If you have minor children, providing funds to cover their expenses at least until they reach adulthood could be important to you. It’s a common reason parents purchase term life insurance policies.
Consider what would happen to your child if you were to pass away. Who would care for them? What are their financial needs in that situation? Estimate the amount of life insurance you need based on how much you feel is enough to meet their needs.
Your children’s education
Look up the average cost of life insurance in your state. As you learn how to buy life insurance that fits your needs, consider if your child will go to college, where they may wish to go, and the cost of attending for four years. Build that amount into your policy if you hope to provide for these needs. Don’t add in children’s education costs if you don’t plan to pay for college out-of-pocket yourself.
Taking on new financial commitments
You’ve decided to open a business or buy a second home. If you are considering adding on more debt or a high-risk venture, be sure your life insurance is adequate to cover those costs.
For example, it could take a few years for a business to become profitable. Should you die, your family may wish to carry on that business, and for that, they may need funds to do so. Estimate the annual expenses for the business or other financial investment above and beyond profits to ensure you include enough coverage.
One area many people fail to plan for is the end-of-life costs. Funeral costs are a component of that, but that’s not all to think about here. What if you leave behind a significant amount of medical debt? Your estate may have to pay to cover those costs, lowering the amount available for your family’s needs.
It’s impossible to know how much your family could need, but estimate based on much of your estate you wish to protect. By contrast, if you have burial or funeral expense insurance included in another component of your coverage, you don’t need to add this cost.
As you work through your life, you may build a valuable savings account and investment portfolio. As that value increases, you may not need to have as much life insurance to cover all of the costs listed so far. If you have a term life insurance policy that’s expiring, but you already have worked to build your savings to the level that you feel comfortable leaving behind, you may not want to renew your policy, especially at a higher cost.
You have insurance from other sources
You may have too much life insurance if you haven’t taken a look at all of your current benefits. A common oversight here is not realizing you may have a life insurance policy through your employer.
However, if this is supplemental life insurance, and you’re relying on it as your sole funding option, that could be a mistake, too. If you change jobs for any reason, that life insurance isn’t likely to go with you, meaning you’ll have nothing if you are laid off or fired.

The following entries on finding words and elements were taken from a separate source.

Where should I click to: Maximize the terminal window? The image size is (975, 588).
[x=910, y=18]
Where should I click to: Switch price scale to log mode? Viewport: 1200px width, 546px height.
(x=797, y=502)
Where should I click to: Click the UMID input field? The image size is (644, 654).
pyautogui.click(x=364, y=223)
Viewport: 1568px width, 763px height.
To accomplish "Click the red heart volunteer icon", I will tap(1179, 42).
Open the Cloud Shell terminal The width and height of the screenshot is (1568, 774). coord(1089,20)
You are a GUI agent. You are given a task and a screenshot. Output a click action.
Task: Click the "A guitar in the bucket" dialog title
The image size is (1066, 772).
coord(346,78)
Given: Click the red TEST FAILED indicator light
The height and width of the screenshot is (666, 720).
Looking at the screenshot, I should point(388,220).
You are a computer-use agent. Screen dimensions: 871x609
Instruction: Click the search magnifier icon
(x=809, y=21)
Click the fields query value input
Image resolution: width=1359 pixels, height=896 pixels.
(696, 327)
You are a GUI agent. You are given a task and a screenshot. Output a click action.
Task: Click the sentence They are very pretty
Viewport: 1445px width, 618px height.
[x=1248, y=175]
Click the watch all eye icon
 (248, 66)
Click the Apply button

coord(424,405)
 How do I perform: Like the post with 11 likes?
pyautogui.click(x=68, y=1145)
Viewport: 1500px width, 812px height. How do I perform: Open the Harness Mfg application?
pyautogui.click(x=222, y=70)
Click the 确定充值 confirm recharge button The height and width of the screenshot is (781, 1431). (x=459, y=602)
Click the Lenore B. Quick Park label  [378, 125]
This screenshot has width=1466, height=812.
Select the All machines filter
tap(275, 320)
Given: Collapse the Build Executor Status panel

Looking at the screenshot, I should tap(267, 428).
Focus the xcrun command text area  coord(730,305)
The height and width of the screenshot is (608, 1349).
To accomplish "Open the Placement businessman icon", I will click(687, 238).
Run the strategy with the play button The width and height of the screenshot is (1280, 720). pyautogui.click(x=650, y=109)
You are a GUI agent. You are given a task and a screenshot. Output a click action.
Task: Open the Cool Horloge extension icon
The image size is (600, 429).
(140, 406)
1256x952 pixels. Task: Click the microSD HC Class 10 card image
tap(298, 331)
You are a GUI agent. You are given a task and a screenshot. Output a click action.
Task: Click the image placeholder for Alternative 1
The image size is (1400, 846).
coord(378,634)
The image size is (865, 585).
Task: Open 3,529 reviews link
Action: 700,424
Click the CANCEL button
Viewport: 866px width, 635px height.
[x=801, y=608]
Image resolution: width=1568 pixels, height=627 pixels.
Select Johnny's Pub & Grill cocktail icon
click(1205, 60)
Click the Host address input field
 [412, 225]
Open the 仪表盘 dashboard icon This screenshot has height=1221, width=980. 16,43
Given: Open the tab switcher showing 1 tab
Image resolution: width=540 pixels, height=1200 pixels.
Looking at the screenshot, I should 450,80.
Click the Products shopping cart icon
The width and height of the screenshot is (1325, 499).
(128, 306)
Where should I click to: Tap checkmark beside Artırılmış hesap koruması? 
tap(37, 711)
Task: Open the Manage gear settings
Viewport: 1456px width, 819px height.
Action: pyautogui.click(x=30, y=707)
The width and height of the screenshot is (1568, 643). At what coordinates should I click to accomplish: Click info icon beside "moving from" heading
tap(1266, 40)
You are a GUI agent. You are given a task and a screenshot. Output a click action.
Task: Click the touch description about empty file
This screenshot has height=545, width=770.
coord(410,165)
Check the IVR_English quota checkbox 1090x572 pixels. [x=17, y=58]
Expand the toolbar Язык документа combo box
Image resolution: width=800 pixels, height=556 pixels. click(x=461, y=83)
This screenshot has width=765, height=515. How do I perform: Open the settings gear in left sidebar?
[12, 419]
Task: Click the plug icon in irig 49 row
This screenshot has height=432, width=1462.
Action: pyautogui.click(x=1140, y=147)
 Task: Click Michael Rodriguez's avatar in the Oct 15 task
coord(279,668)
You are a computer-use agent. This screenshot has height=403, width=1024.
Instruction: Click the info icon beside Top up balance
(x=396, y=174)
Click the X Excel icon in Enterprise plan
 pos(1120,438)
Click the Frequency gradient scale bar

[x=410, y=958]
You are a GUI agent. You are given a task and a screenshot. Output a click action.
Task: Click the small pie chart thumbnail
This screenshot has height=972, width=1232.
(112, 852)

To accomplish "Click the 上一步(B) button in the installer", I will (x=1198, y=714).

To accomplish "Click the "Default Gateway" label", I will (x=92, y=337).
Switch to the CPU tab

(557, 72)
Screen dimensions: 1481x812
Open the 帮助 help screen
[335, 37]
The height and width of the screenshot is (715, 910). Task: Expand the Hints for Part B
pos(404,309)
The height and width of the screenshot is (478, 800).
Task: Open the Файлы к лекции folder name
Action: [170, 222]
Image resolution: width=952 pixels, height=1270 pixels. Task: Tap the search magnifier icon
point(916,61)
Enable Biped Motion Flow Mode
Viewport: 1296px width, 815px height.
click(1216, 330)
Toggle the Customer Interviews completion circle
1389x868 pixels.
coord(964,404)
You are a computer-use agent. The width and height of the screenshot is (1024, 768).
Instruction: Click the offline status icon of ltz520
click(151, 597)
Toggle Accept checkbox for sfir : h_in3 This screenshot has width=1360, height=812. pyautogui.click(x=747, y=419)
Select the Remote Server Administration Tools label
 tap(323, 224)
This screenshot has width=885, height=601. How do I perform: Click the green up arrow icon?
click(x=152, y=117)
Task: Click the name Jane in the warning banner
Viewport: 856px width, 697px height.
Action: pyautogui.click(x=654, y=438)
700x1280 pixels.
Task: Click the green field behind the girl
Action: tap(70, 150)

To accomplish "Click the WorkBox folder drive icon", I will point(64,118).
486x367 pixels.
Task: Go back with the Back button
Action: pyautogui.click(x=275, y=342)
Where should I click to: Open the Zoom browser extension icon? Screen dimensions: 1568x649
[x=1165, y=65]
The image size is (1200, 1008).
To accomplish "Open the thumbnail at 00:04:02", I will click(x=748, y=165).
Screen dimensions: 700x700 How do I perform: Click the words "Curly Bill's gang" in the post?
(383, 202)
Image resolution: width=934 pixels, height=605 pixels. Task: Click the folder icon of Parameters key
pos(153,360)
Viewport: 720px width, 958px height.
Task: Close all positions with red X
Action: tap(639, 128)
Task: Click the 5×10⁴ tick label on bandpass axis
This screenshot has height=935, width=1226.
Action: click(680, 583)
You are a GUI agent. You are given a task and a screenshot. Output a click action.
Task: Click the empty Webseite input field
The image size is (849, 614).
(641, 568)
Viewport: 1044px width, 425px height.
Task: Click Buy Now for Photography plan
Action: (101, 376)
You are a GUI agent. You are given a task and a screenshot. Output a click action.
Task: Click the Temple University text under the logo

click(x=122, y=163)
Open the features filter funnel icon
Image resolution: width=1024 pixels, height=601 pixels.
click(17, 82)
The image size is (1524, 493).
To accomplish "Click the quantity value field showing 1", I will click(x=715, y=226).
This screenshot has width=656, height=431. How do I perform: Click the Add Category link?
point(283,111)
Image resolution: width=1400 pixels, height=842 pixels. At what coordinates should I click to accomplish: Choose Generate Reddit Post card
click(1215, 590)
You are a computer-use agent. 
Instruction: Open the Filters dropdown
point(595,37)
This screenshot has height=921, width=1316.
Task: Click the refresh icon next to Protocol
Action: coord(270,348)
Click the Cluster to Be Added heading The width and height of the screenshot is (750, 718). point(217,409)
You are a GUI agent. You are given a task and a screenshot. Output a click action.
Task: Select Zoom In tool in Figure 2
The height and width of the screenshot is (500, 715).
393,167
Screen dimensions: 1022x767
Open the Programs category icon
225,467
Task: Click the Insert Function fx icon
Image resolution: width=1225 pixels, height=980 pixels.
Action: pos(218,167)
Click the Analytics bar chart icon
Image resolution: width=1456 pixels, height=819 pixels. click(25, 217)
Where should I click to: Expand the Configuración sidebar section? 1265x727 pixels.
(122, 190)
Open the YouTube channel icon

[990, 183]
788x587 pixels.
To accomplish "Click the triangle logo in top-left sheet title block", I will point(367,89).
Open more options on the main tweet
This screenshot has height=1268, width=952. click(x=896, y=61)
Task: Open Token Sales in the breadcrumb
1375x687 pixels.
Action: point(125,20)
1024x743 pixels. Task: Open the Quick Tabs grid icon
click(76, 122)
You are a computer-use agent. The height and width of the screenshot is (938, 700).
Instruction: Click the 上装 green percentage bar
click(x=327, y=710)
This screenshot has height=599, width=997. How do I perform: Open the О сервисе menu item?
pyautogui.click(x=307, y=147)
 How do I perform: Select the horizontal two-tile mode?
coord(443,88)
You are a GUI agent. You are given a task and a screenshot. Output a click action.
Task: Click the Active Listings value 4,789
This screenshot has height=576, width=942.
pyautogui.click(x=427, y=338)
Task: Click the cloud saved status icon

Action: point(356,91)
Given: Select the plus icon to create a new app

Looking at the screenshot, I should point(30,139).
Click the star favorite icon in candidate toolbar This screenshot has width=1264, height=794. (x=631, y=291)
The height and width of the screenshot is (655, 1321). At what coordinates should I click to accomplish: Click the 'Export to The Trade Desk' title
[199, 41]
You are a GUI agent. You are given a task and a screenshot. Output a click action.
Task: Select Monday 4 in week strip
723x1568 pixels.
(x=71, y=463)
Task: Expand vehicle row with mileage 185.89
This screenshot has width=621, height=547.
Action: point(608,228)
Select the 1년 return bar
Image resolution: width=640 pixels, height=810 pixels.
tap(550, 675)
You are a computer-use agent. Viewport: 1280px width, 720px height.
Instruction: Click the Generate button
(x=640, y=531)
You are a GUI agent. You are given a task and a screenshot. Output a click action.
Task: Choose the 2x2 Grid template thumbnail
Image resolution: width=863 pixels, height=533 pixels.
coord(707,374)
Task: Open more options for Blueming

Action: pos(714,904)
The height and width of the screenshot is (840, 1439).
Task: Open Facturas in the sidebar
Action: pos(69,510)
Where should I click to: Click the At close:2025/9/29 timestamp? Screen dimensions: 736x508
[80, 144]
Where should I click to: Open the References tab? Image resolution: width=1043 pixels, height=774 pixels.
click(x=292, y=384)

Being realistic is a big part of choosing the best life insurance policy for your needs. There are simply some situations where you want to leave behind a significant amount of money to meet other priorities you have set.
For some, that may include establishing a fund to support a school or a nonprofit organization. For others, it may mean leaving behind enough money to fund your estate plan, trusts for your grandchildren, and funds to care for your beloved animals. Extend your coverage when you need to do so to meet your financial goals.
Perhaps the biggest mistake you can make when it comes to life insurance coverage is not having any. If you’re unsure what to do with a tax refund this year, purchase a life insurance policy to provide financial protection for those dependent on you. Doing this helps to minimize the risks to them and could give you peace of mind.
Remember, too, that the younger and healthier you are when you buy life insurance, the more affordable the premiums will be. Don’t wait to secure your loved one’s financial future.